## To do
Copy the data exactly from the line that contains "Task: Click the Valid Token status message" through the line that contains "Save the new limit values with Salva", keeping both end lines and leaving out everything else.

[[ Information supplied open ]]

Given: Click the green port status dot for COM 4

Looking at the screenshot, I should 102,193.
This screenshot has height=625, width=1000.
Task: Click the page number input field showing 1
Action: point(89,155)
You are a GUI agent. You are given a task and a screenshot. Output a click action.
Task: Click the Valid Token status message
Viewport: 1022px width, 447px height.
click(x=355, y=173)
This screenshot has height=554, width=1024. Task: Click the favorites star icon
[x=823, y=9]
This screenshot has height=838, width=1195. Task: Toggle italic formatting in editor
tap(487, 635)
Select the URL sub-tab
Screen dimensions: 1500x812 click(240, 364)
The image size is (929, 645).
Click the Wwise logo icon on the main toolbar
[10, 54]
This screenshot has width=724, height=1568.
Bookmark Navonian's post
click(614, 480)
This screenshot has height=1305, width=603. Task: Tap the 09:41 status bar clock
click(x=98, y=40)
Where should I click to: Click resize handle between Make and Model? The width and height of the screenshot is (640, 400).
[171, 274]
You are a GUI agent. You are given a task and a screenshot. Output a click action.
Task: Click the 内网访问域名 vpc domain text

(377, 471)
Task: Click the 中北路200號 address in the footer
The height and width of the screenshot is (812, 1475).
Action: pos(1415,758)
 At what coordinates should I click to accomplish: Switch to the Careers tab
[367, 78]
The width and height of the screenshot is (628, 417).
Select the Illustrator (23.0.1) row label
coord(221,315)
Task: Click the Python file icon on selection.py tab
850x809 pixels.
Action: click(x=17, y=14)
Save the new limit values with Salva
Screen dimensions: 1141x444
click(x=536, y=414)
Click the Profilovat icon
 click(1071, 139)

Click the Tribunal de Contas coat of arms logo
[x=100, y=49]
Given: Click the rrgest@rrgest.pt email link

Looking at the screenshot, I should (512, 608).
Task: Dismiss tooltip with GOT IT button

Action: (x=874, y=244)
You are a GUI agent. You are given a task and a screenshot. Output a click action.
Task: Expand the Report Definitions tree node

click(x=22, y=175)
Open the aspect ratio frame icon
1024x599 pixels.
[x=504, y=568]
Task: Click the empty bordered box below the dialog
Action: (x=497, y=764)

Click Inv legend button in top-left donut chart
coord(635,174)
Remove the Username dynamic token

[[ Information supplied closed ]]

## Problem solution
Task: Click the Valid Token status message
Viewport: 1022px width, 447px height.
click(x=355, y=173)
This screenshot has height=554, width=1024. Task: Click the favorites star icon
[x=823, y=9]
This screenshot has height=838, width=1195. Task: Toggle italic formatting in editor
tap(487, 635)
Select the URL sub-tab
Screen dimensions: 1500x812 click(240, 364)
The image size is (929, 645).
Click the Wwise logo icon on the main toolbar
[10, 54]
This screenshot has width=724, height=1568.
Bookmark Navonian's post
click(614, 480)
This screenshot has height=1305, width=603. Task: Tap the 09:41 status bar clock
click(x=98, y=40)
Where should I click to: Click resize handle between Make and Model? The width and height of the screenshot is (640, 400).
[171, 274]
You are a GUI agent. You are given a task and a screenshot. Output a click action.
Task: Click the 内网访问域名 vpc domain text

(377, 471)
Task: Click the 中北路200號 address in the footer
The height and width of the screenshot is (812, 1475).
Action: pos(1415,758)
 At what coordinates should I click to accomplish: Switch to the Careers tab
[367, 78]
The width and height of the screenshot is (628, 417).
Select the Illustrator (23.0.1) row label
coord(221,315)
Task: Click the Python file icon on selection.py tab
850x809 pixels.
Action: click(x=17, y=14)
Save the new limit values with Salva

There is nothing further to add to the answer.